To forecast the effects of land-use on biodiversity at the landscape level requires an adequate sample of land-use intensity and land-use types. To set the bounds and system parameters in order to model ecosystem response to human impact requires a specific physical environmental context for land use. With this in mind, the present survey was preceded by a ground reconnaissance of a series of representative land use types (LUTs) in the lowland forested landscapes centred on Pasir Mayang in JambiProvince, Central Sumatra. Although only a limited number of LUTs could be sampled due to logistic constraints, these represented a range of extremes from pristine lowland tropical rain forest through logged-over forest and tree plantations to degraded Imperata grassland. Some specialist groups were restricted to only very limited samples (e.g. about 7 x 100m transects for termites alone) in the ten days available for fieldwork. It was therefore necessary to ensure these limited samples were effectively bracketed within a representative subset of vegetation and LUTs.

 

            Gradient-based transects:

 

For surveys where the purpose is to recover as much information as possible about the distribution of plants and animals it is appropriate to use gradsect sampling (gradient-oriented transects) that rely on the purposive selection of sample sites arranged within a hierarchy of key environmental gradients (Gillison and Brewer, 1985) (Box 1).

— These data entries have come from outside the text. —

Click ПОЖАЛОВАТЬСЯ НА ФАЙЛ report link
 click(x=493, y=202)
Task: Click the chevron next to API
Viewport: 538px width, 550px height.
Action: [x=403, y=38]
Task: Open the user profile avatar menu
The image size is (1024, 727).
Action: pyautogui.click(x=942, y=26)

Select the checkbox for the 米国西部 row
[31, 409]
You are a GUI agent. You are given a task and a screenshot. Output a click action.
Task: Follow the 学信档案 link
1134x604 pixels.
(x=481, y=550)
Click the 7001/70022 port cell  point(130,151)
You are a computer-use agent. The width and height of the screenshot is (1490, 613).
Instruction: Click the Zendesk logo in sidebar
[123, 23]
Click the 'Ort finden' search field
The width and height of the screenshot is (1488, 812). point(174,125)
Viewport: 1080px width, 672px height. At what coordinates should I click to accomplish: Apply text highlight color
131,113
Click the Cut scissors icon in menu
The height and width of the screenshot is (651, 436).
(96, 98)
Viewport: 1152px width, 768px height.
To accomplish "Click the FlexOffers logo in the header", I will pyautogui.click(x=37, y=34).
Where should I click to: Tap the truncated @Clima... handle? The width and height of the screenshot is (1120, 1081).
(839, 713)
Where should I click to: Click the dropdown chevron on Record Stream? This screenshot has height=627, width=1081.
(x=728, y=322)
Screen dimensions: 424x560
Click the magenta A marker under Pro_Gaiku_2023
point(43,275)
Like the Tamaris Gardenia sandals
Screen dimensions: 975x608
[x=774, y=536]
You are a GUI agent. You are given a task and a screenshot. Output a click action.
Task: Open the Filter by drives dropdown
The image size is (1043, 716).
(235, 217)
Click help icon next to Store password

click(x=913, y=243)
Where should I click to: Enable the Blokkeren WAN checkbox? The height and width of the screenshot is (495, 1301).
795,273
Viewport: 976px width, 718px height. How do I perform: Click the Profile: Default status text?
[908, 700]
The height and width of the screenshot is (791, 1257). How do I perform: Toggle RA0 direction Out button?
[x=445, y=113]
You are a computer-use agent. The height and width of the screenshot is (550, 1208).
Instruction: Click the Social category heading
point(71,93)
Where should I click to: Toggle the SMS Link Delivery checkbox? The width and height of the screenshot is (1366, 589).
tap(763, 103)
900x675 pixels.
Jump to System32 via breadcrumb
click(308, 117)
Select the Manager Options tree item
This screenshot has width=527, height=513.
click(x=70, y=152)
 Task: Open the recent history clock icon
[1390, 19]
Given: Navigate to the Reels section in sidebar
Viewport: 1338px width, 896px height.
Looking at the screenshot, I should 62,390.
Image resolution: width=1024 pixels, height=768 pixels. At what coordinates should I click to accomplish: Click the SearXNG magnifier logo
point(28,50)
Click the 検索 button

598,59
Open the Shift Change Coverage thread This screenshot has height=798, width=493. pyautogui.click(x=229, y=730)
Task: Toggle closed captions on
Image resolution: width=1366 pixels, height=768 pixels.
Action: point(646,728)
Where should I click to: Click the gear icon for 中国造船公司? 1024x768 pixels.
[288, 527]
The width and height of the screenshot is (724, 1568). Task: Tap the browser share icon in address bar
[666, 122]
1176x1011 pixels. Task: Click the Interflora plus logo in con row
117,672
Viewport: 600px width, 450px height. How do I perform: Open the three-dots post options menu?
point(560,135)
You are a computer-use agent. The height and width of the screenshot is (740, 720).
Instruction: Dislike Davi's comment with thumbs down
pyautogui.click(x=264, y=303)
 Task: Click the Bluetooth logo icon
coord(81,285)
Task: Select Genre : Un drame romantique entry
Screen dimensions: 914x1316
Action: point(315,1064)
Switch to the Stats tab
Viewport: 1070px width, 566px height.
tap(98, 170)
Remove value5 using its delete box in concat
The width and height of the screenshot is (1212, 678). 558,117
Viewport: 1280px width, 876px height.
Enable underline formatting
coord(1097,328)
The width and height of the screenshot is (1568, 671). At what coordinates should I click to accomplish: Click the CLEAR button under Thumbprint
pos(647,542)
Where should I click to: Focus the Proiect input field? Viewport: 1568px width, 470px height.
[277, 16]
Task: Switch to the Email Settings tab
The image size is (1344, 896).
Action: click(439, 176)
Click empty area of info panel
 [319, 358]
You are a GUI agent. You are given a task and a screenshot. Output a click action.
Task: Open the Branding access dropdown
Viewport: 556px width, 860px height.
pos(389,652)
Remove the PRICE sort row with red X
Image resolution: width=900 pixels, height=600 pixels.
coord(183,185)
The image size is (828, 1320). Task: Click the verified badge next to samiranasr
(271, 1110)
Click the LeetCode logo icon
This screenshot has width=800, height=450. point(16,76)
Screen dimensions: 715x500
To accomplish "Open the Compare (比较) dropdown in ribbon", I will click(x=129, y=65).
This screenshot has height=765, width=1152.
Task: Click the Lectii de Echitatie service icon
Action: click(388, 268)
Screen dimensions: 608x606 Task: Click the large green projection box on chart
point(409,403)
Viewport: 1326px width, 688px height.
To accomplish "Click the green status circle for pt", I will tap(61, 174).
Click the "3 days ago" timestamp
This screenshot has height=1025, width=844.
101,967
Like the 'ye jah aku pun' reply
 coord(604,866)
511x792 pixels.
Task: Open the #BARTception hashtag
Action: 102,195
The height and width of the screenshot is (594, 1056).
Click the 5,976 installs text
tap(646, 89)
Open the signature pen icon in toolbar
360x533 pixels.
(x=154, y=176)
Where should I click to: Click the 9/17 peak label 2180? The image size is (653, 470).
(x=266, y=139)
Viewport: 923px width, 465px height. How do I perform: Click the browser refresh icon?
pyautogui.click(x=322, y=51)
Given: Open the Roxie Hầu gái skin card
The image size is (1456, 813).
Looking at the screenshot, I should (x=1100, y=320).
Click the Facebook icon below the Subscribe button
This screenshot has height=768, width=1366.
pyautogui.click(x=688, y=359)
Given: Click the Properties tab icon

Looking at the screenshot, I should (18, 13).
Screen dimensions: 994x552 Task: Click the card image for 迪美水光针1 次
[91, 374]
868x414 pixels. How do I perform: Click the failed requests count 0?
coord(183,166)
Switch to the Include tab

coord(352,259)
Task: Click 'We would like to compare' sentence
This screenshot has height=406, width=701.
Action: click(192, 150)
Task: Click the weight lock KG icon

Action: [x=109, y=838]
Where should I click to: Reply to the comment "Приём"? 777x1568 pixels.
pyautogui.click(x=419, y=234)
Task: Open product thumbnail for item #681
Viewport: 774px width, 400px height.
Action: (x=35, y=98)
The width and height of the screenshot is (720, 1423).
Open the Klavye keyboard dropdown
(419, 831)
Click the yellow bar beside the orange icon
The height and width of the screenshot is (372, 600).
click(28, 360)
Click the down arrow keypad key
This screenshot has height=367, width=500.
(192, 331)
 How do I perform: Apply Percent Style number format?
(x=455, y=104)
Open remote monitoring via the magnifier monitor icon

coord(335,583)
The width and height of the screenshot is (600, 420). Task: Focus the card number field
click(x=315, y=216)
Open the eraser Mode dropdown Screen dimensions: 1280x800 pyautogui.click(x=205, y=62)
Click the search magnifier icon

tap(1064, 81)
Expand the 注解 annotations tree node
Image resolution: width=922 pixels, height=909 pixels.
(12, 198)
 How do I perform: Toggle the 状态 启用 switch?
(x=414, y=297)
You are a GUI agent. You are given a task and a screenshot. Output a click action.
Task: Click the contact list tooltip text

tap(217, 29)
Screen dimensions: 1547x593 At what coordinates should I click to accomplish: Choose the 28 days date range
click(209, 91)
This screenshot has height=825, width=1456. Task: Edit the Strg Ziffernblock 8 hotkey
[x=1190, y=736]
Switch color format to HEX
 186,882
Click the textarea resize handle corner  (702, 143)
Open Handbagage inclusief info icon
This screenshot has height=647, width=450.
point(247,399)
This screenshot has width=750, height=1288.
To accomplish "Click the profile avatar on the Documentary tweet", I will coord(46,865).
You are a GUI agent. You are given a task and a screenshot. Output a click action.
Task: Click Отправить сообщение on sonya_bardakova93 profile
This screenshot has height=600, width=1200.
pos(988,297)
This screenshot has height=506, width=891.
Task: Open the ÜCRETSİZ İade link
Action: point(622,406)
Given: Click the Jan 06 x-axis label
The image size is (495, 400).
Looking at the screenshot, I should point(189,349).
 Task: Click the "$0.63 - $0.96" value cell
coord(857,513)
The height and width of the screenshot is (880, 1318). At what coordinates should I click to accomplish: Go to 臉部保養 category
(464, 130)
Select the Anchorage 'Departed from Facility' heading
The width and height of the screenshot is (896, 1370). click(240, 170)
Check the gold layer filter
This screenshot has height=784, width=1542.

In the present case, these were rainfall seasonality, soil drainage patterns and time since harvest, or time since ‘opening’ (e.g. clearing rain forest).  For this survey, LUTs were chosen primarily because of the nature of the land use and secondly according to environmental gradients in descending importance.  At each LUT a pair of 40x5m strip transects was laid out along the contour where possible. The plot size was pre-determined from assessing results from range of plots elsewhere. As the results show, for most LUTs the 40x5m size is adequate. For very species-rich sites additional plots were added until the cumulative species curve reached a satisfactory (subjective) asymptote. The relatively small 40x5m plot makes it possible to sample animal habitat with a level of sensitivity frequently unobtainable with larger plots. Partly in preparation for this survey, CIFOR had produced a comprehensive digital elevation model (DEM) for JambiProvince compiled from 1:250,000 mapping scale topographic maps. These were supplemented by nested contour sub-maps compiled at 1:50,000 scale for focal survey areas surrounding the BIOTROP research site at Pasir Mayang (Annex III, Maps 1,2)

 

1.8       Database structure, storage and access:

 

Data from all collections of plants and animals were cross-referenced with the benchmark site numbers. All data are catalogued (Annex III, Table 15) and are stored on hard disk and as hard copy at CIFOR, as well as being backed up on 100mb Zip diskettes (IOMEGA). The data have been compiled in Microsoft Access and Excel formats. Field data were compiled on-site using the newly developed CIFOR PFApro software.  This software facilitates direct transfer of data to MSAccess. All data collated from the survey have been distributed to partner institutions, in line with ASB policy.

 

1.9       Data analyses:

 

The PATN exploratory data analysis package (Belbin, 1992) was used to detect patterns in the data sets by both classification and ordination (Multi-Dimensional Scaling), using Gower metric and Bray-Curtis measures. Linear correlations between all attribute values were calculated using the Minitab software package. Second order, polynomial regressions were also used to seek improved fits for those attributes with linear ‘r’ values  >0.500 and where indicated by data distribution. These procedures helped identify the most efficient predictors of taxa and functional types and set the scene for further analyses using multiple regression. 

 

Box 1

Gradient-based methods of survey design and data collection

 

 

1.10    References:

 

Gillison, A.N. and Brewer, K.R.W. (1985). The use of gradient directed transects or gradsects in natural resource surveys. Journal of Environmental Management20: 103-127

 

Wessels, K.J., Van Jaarsveld, A.S., Grimbeek, J.D. and Van der Linde, M.J. (1998). An evaluation of the gradsect biological survey method. Biodiversity and Conservation7: 1093-1121.